According to minutes of the meeting seen by Reuters, he noted that “language should not be used to segregate and isolate groups,” adding that Moscow is "concerned by steps taken in this regard in Estonia as well as in Ukraine.”
The Russian diplomat denied that the rights of minorities in Crimea are being abused.
But EU diplomats paint a different picture.
Jan Tombinski, the EU’s ambassador in Kiev, has called for an investigation into the “shameful” murder of Reshat Ametov, a 39-year-old Crimean Tatar activist, whose body was found on Sunday.
He noted that one Ukrainian soldier was shot dead by pro-Russian paramilitaries. He also called for the release of 10 Ukrainian activists and of “several servicemen from the Ukrainian military” who have been “kidnapped” in Crimea.
Putin claims 95 percent of Russian people support his actions.
But he has tightened restrictions on critics, such as opposition leader Alexei Navalny, who was put under house arrest and cut off from the internet shortly before the invasion.
Navalny, in a text smuggled out of his house and published in The New York Times on Wednesday, noted that 50,000 people protested against Putin’s military adventure in Moscow last weekend in the largest such event in recent times.
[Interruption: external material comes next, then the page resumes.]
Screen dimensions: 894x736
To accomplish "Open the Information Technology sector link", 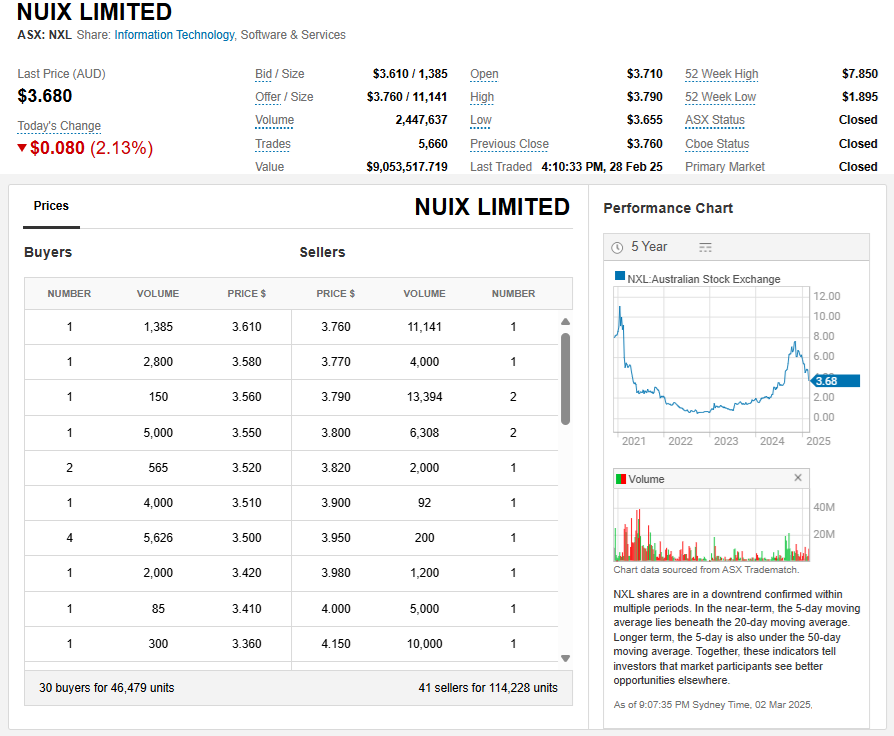I will tap(174, 35).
He said EU and US visa bans on some Russian officials and MPs are “mocked in Russia and even seen as a tacit encouragement to Mr Putin and his entourage.”
He urged the West to blacklist Putin’s oligarch allies instead, in what he called “the Kremlin mafia,” naming eight men: Gennady Timchenko; Arkady and Boris Rotenberg; Yuri Kovalchuk; Vladimir Yakunin; Roma Abramovich; Alisher Usmanov; Igor Sechin; and Alexey Miller.
He described Kovalchuk, a financier, as “Mr Putin’s banker.”
He said the EU and US should also launch money-laundering investigations into their foreign assets.
He noted that his NGO, the Anti-Corruption Foundation, has since 2011”revealed dozens of major cases of graft.”
But he added: “In 90 percent of those cases, Russian money was laundered in the West. Sadly, American, European Union and British law enforcement agencies have [so far] stymied our efforts to investigate such criminal plunder.”